As suggested above (big thanks by the way), I tried removing the main battery and it booted fine. 

Does this mean the main battery is totally dead?

Thanks.


----------



## TriggerFinger (Jan 30, 2008)

dagr said:


> Hi,
> 
> I had the same problem - blue light at DC input, but nothing else happening. (I have had my DV2000 for around 2 years without even a hint of a problem till now).
> 
> ...


hi,

please create a new thread for your inquiry or problem. 

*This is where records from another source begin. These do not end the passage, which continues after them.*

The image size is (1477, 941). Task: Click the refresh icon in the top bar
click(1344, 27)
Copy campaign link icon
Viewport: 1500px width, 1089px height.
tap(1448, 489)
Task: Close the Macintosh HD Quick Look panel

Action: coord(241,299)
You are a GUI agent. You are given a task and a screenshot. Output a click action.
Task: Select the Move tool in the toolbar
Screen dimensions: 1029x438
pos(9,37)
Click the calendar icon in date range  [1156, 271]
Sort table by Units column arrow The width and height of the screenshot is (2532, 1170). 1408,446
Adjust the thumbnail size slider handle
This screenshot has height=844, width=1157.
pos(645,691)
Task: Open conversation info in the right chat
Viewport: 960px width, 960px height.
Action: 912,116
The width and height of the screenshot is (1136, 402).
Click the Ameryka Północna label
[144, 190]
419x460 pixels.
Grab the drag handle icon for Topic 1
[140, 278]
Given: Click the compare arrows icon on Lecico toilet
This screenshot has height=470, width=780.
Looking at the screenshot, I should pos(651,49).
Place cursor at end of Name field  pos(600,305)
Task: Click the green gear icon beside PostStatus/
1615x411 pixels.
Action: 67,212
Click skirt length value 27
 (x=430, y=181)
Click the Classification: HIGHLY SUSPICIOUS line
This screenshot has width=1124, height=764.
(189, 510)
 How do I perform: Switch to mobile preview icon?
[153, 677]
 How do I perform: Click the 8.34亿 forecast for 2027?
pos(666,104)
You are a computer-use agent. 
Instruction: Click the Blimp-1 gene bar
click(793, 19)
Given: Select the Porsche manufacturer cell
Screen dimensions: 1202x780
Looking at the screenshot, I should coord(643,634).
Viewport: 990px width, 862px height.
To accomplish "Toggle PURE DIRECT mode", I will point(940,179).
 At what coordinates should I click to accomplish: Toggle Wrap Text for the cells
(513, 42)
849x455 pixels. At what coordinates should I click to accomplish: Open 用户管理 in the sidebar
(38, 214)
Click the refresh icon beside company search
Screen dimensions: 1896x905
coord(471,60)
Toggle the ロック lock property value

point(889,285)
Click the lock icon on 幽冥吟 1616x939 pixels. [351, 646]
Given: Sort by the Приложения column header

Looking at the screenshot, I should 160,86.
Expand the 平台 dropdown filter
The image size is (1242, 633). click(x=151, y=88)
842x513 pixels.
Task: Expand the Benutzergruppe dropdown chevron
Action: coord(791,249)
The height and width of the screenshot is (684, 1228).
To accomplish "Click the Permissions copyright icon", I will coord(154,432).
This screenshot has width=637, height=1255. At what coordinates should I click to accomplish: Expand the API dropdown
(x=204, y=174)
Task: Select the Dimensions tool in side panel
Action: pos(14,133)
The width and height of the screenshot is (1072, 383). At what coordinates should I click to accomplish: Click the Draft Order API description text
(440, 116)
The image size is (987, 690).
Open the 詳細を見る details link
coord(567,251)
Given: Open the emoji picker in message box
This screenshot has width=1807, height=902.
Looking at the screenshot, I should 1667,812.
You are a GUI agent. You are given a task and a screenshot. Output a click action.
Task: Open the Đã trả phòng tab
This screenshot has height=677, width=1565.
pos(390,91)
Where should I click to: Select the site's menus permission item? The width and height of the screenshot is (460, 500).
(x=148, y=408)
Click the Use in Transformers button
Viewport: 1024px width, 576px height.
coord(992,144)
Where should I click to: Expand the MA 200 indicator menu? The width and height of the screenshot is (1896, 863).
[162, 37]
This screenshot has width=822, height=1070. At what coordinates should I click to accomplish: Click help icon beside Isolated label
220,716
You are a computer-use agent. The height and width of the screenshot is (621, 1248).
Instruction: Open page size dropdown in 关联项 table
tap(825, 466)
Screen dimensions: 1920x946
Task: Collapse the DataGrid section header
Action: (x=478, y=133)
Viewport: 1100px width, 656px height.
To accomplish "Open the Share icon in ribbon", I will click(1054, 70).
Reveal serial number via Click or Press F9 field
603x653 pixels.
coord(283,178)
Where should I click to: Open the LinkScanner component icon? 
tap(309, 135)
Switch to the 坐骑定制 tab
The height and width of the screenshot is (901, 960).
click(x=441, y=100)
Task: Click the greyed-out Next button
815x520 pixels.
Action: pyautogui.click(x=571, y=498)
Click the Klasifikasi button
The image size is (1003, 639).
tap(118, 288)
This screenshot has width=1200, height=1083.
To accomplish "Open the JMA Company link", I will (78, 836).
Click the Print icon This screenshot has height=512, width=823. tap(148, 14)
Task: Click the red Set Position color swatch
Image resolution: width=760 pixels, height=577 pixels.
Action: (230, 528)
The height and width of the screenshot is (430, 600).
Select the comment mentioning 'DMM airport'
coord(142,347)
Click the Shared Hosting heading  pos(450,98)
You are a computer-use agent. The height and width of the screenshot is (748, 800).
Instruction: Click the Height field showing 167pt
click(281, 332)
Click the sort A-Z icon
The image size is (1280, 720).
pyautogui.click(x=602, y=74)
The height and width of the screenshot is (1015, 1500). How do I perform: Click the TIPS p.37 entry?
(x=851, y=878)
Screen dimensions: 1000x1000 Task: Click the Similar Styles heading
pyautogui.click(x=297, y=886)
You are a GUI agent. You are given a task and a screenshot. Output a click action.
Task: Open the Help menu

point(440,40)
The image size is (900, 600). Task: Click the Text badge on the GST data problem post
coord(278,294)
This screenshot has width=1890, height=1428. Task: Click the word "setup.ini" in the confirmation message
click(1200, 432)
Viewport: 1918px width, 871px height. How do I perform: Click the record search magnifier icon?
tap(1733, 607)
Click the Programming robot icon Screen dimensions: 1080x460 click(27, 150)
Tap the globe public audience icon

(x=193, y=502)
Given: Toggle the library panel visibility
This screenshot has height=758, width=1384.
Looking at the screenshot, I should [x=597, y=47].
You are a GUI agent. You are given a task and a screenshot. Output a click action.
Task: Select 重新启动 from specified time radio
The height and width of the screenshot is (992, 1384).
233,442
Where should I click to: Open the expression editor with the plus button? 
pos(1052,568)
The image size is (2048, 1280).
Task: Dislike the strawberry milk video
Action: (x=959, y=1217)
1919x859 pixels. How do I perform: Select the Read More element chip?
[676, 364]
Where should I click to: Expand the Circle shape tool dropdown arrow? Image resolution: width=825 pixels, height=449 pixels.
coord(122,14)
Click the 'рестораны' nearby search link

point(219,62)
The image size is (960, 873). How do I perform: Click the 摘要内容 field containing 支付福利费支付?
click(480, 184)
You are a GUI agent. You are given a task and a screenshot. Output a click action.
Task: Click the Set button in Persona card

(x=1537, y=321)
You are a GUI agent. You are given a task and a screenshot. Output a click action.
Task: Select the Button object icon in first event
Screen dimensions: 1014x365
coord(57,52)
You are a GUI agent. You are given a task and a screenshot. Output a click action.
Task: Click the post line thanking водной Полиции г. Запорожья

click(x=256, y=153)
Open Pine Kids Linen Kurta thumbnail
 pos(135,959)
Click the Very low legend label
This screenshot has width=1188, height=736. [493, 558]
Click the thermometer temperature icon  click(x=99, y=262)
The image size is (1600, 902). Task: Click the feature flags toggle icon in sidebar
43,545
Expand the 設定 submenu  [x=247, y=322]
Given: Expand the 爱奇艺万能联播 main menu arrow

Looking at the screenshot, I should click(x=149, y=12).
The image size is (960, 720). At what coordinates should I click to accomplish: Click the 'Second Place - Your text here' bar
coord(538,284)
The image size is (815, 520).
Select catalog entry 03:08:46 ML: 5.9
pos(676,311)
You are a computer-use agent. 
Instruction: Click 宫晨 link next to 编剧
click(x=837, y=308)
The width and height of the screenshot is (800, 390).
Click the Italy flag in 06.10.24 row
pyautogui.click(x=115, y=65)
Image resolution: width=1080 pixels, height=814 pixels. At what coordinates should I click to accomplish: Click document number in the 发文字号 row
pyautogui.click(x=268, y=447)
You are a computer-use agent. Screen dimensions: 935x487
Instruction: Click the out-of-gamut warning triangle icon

to answer your question: IT DEPENDS. check this HP page first, may be it is the BIOS. http://h10025.www1.hp.com/ewfrf/wc/document?docname=c01087277&lc=en&cc=us


----------



## TheLaptopXpert (Nov 14, 2009)

HOW TO FIX YOUR DV6000/DV9000/DV2000

All the Problems described in the previous posts are Graphics Related..
Faulty Nvidia Chip..Both Intel And AMD Based Motherboards..Though More Common on the AMD..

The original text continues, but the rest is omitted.